AI Site Grade

cricket.com.au — AI Site Grade

Cricket.com.au's canonical sitemap returns 404, llms.txt is missing, and schema is minimal despite rich content, limiting AI discoverability.

Cricket.com.au has strong crawler access but suffers from a broken sitemap, missing llms.txt, minimal schema, and fragmented subdomains that reduce AI visibility.

Findings
8
Evidence checks
23
Completed
30 May 2026

Analysis

Sitemap.xml returns 404 while /sitemap/index.xml works — a broken canonical sitemap URL that every search engine and AI crawler hits first.

Crawler Access

Every major AI crawler — GPTBot, ClaudeBot, PerplexityBot, Google-Extended, OAI-SearchBot, Bytespider, Applebot-Extended — receives a full 200 response with identical byte content (231KB) to a browser visit. No UA-based blocking exists. The robots.txt is a single catch-all rule (User-agent: * Disallow:) with zero AI-specific directives. The site runs on AWS CloudFront behind a PulseLive CMS, with HSTS, CSP, and X-Frame-Options: DENY in place. No JS-rendering risk: all key pages serve substantive HTML text on first GET.

Sitemap and llms.txt Gaps

The canonical sitemap URL (/sitemap.xml) returns HTTP 404. The actual sitemap lives at /sitemap/index.xml — a redirect or alias that is not advertised in robots.txt. The robots.txt references Sitemap: https://www.cricket.com.au/sitemap (no .xml), which also 404s. The /llms.txt endpoint returns a branded 404 page ("OOPS! We dropped the ball"). No AI-friendly content map exists.

Cold-Knowledge Gap

The LLM knows cricket.com.au as the official Cricket Australia hub with live scores, news, video, fixtures, and the CA Live app. It references a "Play" section with club finders and grassroots tools — but /play on the main domain returns HTTP 404. The actual grassroots portal lives on a separate subdomain (play.cricket.com.au) with its own schema (@type: Organization named "playcommunity"), which is invisible to crawlers hitting the main domain. The LLM also recalls a 2023 data breach affecting user credentials — a reputational signal the site itself does not address anywhere on its homepage or /privacy page.

Schema Posture

Every page uses only a single WebPage schema type with minimal properties — no Organization, SportsOrganization, SportsTeam, BreadcrumbList, FAQPage, or Event markup despite the site containing match fixtures, ticket sales, player profiles, and FAQ content. News articles use NewsArticle schema but with an empty mentions array and no author @type — just a plain string. The homepage has no mainEntity or about property. The creator field uses "name": "cricket-australia" as a string rather than a resolvable entity.
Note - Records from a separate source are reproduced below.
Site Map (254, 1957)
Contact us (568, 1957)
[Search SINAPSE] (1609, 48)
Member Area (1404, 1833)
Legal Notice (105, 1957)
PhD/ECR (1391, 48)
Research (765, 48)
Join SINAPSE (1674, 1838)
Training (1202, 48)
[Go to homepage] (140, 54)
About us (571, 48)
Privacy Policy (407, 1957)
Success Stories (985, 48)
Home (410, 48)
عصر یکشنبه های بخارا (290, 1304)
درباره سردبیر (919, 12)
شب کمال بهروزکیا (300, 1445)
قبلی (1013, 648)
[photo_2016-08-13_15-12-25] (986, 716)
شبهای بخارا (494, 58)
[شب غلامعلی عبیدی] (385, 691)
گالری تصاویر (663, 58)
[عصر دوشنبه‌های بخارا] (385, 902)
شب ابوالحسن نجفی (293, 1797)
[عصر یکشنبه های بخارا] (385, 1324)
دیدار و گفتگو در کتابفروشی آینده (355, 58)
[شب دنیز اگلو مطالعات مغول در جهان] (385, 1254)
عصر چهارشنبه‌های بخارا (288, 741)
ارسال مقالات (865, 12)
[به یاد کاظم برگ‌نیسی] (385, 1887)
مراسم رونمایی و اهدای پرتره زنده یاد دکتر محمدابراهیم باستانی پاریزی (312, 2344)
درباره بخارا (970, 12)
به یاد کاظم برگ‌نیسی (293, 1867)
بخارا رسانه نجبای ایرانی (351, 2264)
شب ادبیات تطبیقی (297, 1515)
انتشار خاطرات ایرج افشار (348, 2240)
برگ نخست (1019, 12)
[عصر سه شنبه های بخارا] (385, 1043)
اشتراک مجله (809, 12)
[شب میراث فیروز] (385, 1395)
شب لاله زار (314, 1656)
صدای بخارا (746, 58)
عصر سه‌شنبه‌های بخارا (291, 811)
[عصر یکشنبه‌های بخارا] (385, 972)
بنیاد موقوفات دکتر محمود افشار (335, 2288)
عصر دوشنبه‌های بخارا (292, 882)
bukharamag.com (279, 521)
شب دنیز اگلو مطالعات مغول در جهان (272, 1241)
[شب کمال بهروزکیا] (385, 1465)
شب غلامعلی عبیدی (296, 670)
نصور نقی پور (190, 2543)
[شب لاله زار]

External Signals and Fragmentation

The RSS feed at /news/rss uses relative paths in <link> elements (e.g., /news/4511419/...) and a broken <atom:link href="https://cricket-australia/news/rss"> — the domain resolves to cricket-australia rather than www.cricket.com.au. The grassroots play.cricket.com.au subdomain operates independently with its own schema, branding, and no cross-linking from the main site's navigation. The Big Bash League lives at bigbash.com.au (external link from the 404 page), further fragmenting Cricket Australia's digital presence across at least three domains.

Findings

  1. Canonical sitemap.xml returns 404 High

    The standard sitemap URL (/sitemap.xml) returns HTTP 404. The actual sitemap lives at /sitemap/index.xml, which is not referenced in robots.txt. The robots.txt points to /sitemap (no .xml), which also 404s.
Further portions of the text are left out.